_TASK DIRECTIONS:_
Rewrite these lines as a numbered list, with blank lines left out.
-------- INPUT DATA --------
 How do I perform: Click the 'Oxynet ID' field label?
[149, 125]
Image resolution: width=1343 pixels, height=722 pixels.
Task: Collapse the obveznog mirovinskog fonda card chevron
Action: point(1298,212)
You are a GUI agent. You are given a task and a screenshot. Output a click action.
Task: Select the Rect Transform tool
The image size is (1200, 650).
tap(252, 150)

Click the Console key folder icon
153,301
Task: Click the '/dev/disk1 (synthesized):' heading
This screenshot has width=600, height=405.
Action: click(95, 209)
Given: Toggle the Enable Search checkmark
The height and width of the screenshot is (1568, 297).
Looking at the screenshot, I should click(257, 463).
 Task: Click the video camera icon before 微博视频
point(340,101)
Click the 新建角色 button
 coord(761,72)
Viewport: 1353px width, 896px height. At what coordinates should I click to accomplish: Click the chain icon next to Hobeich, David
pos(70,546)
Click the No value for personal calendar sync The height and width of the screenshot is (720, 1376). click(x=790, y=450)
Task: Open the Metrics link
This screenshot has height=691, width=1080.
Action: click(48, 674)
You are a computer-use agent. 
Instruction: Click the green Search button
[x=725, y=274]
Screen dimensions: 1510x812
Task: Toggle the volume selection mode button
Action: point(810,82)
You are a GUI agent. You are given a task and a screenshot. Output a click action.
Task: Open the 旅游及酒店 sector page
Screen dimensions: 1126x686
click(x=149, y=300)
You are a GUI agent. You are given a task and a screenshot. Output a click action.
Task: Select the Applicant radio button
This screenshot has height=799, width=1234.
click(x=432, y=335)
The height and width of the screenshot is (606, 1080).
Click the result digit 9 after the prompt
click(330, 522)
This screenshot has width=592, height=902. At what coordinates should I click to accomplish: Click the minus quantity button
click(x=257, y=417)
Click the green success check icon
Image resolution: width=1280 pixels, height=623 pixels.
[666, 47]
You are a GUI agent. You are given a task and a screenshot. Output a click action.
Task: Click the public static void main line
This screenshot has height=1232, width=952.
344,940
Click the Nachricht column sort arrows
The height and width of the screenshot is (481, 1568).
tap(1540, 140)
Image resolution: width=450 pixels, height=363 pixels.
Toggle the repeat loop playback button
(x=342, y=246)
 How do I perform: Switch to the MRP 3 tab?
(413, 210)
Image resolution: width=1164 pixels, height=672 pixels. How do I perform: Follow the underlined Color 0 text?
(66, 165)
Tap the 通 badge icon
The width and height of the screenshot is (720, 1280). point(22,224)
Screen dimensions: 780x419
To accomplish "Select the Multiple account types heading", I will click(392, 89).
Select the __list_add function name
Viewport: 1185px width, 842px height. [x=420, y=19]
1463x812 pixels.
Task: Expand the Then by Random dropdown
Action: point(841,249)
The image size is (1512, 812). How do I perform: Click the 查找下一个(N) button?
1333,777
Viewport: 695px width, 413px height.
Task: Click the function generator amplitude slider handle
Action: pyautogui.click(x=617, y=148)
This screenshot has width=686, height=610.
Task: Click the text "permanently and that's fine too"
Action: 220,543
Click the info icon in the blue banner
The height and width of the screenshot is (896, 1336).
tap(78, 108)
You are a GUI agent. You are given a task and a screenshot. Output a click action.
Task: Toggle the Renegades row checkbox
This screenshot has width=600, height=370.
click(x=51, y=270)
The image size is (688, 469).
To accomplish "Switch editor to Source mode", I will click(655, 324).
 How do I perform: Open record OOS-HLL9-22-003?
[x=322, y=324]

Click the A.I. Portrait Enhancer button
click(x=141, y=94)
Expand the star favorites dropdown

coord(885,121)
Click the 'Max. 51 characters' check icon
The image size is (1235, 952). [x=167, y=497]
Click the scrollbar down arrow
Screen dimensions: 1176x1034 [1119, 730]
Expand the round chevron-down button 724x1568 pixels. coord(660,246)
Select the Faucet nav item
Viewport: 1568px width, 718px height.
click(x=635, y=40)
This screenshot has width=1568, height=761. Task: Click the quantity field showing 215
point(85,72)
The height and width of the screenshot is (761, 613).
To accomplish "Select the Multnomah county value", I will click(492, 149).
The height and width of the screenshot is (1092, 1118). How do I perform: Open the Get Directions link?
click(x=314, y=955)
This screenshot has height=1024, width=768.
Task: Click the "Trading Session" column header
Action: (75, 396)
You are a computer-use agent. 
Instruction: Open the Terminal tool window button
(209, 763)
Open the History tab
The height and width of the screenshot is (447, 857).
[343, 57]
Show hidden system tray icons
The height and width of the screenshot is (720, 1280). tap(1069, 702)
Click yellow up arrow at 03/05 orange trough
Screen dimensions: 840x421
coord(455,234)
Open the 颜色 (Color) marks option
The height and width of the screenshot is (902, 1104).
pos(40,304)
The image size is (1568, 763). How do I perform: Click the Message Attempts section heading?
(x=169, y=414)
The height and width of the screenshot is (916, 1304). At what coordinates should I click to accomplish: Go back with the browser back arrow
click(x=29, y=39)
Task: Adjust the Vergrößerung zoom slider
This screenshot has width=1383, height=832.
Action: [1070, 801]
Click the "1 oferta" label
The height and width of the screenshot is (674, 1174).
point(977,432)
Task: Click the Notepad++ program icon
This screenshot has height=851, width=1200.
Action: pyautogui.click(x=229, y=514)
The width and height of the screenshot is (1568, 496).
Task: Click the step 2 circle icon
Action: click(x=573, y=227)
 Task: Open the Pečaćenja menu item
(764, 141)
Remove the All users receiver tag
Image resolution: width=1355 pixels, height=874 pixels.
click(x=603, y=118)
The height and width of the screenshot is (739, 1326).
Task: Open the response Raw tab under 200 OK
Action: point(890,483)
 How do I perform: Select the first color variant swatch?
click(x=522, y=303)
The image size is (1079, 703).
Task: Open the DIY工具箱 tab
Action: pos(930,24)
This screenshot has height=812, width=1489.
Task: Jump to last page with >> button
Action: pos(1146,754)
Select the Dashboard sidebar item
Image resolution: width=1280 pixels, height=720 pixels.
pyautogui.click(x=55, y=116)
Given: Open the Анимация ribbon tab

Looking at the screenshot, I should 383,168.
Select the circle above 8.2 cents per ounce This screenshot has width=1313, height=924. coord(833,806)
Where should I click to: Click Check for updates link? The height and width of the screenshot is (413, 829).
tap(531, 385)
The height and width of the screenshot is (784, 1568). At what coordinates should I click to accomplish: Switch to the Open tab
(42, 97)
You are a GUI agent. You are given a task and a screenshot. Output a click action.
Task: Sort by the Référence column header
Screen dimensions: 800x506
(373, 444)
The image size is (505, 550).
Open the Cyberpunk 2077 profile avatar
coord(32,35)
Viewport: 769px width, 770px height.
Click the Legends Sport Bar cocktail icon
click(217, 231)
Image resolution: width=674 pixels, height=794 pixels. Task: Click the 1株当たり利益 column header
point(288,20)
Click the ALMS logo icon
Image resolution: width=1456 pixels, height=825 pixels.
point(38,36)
--------
_FINISHED ANSWER:_
1.  How do I perform: Click the 'Oxynet ID' field label?
2. [149, 125]
3. Image resolution: width=1343 pixels, height=722 pixels.
4. Task: Collapse the obveznog mirovinskog fonda card chevron
5. Action: point(1298,212)
6. You are a GUI agent. You are given a task and a screenshot. Output a click action.
7. Task: Select the Rect Transform tool
8. The image size is (1200, 650).
9. tap(252, 150)
10. Click the Console key folder icon
11. 153,301
12. Task: Click the '/dev/disk1 (synthesized):' heading
13. This screenshot has width=600, height=405.
14. Action: click(95, 209)
15. Given: Toggle the Enable Search checkmark
16. The height and width of the screenshot is (1568, 297).
17. Looking at the screenshot, I should click(257, 463).
18.  Task: Click the video camera icon before 微博视频
19. point(340,101)
20. Click the 新建角色 button
21.  coord(761,72)
22. Viewport: 1353px width, 896px height. At what coordinates should I click to accomplish: Click the chain icon next to Hobeich, David
23. pos(70,546)
24. Click the No value for personal calendar sync The height and width of the screenshot is (720, 1376). click(x=790, y=450)
25. Task: Open the Metrics link
26. This screenshot has height=691, width=1080.
27. Action: click(48, 674)
28. You are a computer-use agent. 
29. Instruction: Click the green Search button
30. [x=725, y=274]
31. Screen dimensions: 1510x812
32. Task: Toggle the volume selection mode button
33. Action: point(810,82)
34. You are a GUI agent. You are given a task and a screenshot. Output a click action.
35. Task: Open the 旅游及酒店 sector page
36. Screen dimensions: 1126x686
37. click(x=149, y=300)
38. You are a GUI agent. You are given a task and a screenshot. Output a click action.
39. Task: Select the Applicant radio button
40. This screenshot has height=799, width=1234.
41. click(x=432, y=335)
42. The height and width of the screenshot is (606, 1080).
43. Click the result digit 9 after the prompt
44. click(330, 522)
45. This screenshot has width=592, height=902. At what coordinates should I click to accomplish: Click the minus quantity button
46. click(x=257, y=417)
47. Click the green success check icon
48. Image resolution: width=1280 pixels, height=623 pixels.
49. [666, 47]
50. You are a GUI agent. You are given a task and a screenshot. Output a click action.
51. Task: Click the public static void main line
52. This screenshot has height=1232, width=952.
53. 344,940
54. Click the Nachricht column sort arrows
55. The height and width of the screenshot is (481, 1568).
56. tap(1540, 140)
57. Image resolution: width=450 pixels, height=363 pixels.
58. Toggle the repeat loop playback button
59. (x=342, y=246)
60.  How do I perform: Switch to the MRP 3 tab?
61. (413, 210)
62. Image resolution: width=1164 pixels, height=672 pixels. How do I perform: Follow the underlined Color 0 text?
63. (66, 165)
64. Tap the 通 badge icon
65. The width and height of the screenshot is (720, 1280). point(22,224)
66. Screen dimensions: 780x419
67. To accomplish "Select the Multiple account types heading", I will click(392, 89).
68. Select the __list_add function name
69. Viewport: 1185px width, 842px height. [x=420, y=19]
70. 1463x812 pixels.
71. Task: Expand the Then by Random dropdown
72. Action: point(841,249)
73. The image size is (1512, 812). How do I perform: Click the 查找下一个(N) button?
74. 1333,777
75. Viewport: 695px width, 413px height.
76. Task: Click the function generator amplitude slider handle
77. Action: pyautogui.click(x=617, y=148)
78. This screenshot has width=686, height=610.
79. Task: Click the text "permanently and that's fine too"
80. Action: 220,543
81. Click the info icon in the blue banner
82. The height and width of the screenshot is (896, 1336).
83. tap(78, 108)
84. You are a GUI agent. You are given a task and a screenshot. Output a click action.
85. Task: Toggle the Renegades row checkbox
86. This screenshot has width=600, height=370.
87. click(x=51, y=270)
88. The image size is (688, 469).
89. To accomplish "Switch editor to Source mode", I will click(655, 324).
90.  How do I perform: Open record OOS-HLL9-22-003?
91. [x=322, y=324]
92. Click the A.I. Portrait Enhancer button
93. click(x=141, y=94)
94. Expand the star favorites dropdown
95. coord(885,121)
96. Click the 'Max. 51 characters' check icon
97. The image size is (1235, 952). [x=167, y=497]
98. Click the scrollbar down arrow
99. Screen dimensions: 1176x1034 [1119, 730]
100. Expand the round chevron-down button 724x1568 pixels. coord(660,246)
101. Select the Faucet nav item
102. Viewport: 1568px width, 718px height.
103. click(x=635, y=40)
104. This screenshot has width=1568, height=761. Task: Click the quantity field showing 215
105. point(85,72)
106. The height and width of the screenshot is (761, 613).
107. To accomplish "Select the Multnomah county value", I will click(492, 149).
108. The height and width of the screenshot is (1092, 1118). How do I perform: Open the Get Directions link?
109. click(x=314, y=955)
110. This screenshot has height=1024, width=768.
111. Task: Click the "Trading Session" column header
112. Action: (75, 396)
113. You are a computer-use agent. 
114. Instruction: Open the Terminal tool window button
115. (209, 763)
116. Open the History tab
117. The height and width of the screenshot is (447, 857).
118. [343, 57]
119. Show hidden system tray icons
120. The height and width of the screenshot is (720, 1280). tap(1069, 702)
121. Click yellow up arrow at 03/05 orange trough
122. Screen dimensions: 840x421
123. coord(455,234)
124. Open the 颜色 (Color) marks option
125. The height and width of the screenshot is (902, 1104).
126. pos(40,304)
127. The image size is (1568, 763). How do I perform: Click the Message Attempts section heading?
128. (x=169, y=414)
129. The height and width of the screenshot is (916, 1304). At what coordinates should I click to accomplish: Go back with the browser back arrow
130. click(x=29, y=39)
131. Task: Adjust the Vergrößerung zoom slider
132. This screenshot has width=1383, height=832.
133. Action: [1070, 801]
134. Click the "1 oferta" label
135. The height and width of the screenshot is (674, 1174).
136. point(977,432)
137. Task: Click the Notepad++ program icon
138. This screenshot has height=851, width=1200.
139. Action: pyautogui.click(x=229, y=514)
140. The width and height of the screenshot is (1568, 496).
141. Task: Click the step 2 circle icon
142. Action: click(x=573, y=227)
143.  Task: Open the Pečaćenja menu item
144. (764, 141)
145. Remove the All users receiver tag
146. Image resolution: width=1355 pixels, height=874 pixels.
147. click(x=603, y=118)
148. The height and width of the screenshot is (739, 1326).
149. Task: Open the response Raw tab under 200 OK
150. Action: point(890,483)
151.  How do I perform: Select the first color variant swatch?
152. click(x=522, y=303)
153. The image size is (1079, 703).
154. Task: Open the DIY工具箱 tab
155. Action: pos(930,24)
156. This screenshot has height=812, width=1489.
157. Task: Jump to last page with >> button
158. Action: pos(1146,754)
159. Select the Dashboard sidebar item
160. Image resolution: width=1280 pixels, height=720 pixels.
161. pyautogui.click(x=55, y=116)
162. Given: Open the Анимация ribbon tab
163. Looking at the screenshot, I should 383,168.
164. Select the circle above 8.2 cents per ounce This screenshot has width=1313, height=924. coord(833,806)
165. Where should I click to: Click Check for updates link? The height and width of the screenshot is (413, 829).
166. tap(531, 385)
167. The height and width of the screenshot is (784, 1568). At what coordinates should I click to accomplish: Switch to the Open tab
168. (42, 97)
169. You are a GUI agent. You are given a task and a screenshot. Output a click action.
170. Task: Sort by the Référence column header
171. Screen dimensions: 800x506
172. (373, 444)
173. The image size is (505, 550).
174. Open the Cyberpunk 2077 profile avatar
175. coord(32,35)
176. Viewport: 769px width, 770px height.
177. Click the Legends Sport Bar cocktail icon
178. click(217, 231)
179. Image resolution: width=674 pixels, height=794 pixels. Task: Click the 1株当たり利益 column header
180. point(288,20)
181. Click the ALMS logo icon
182. Image resolution: width=1456 pixels, height=825 pixels.
183. point(38,36)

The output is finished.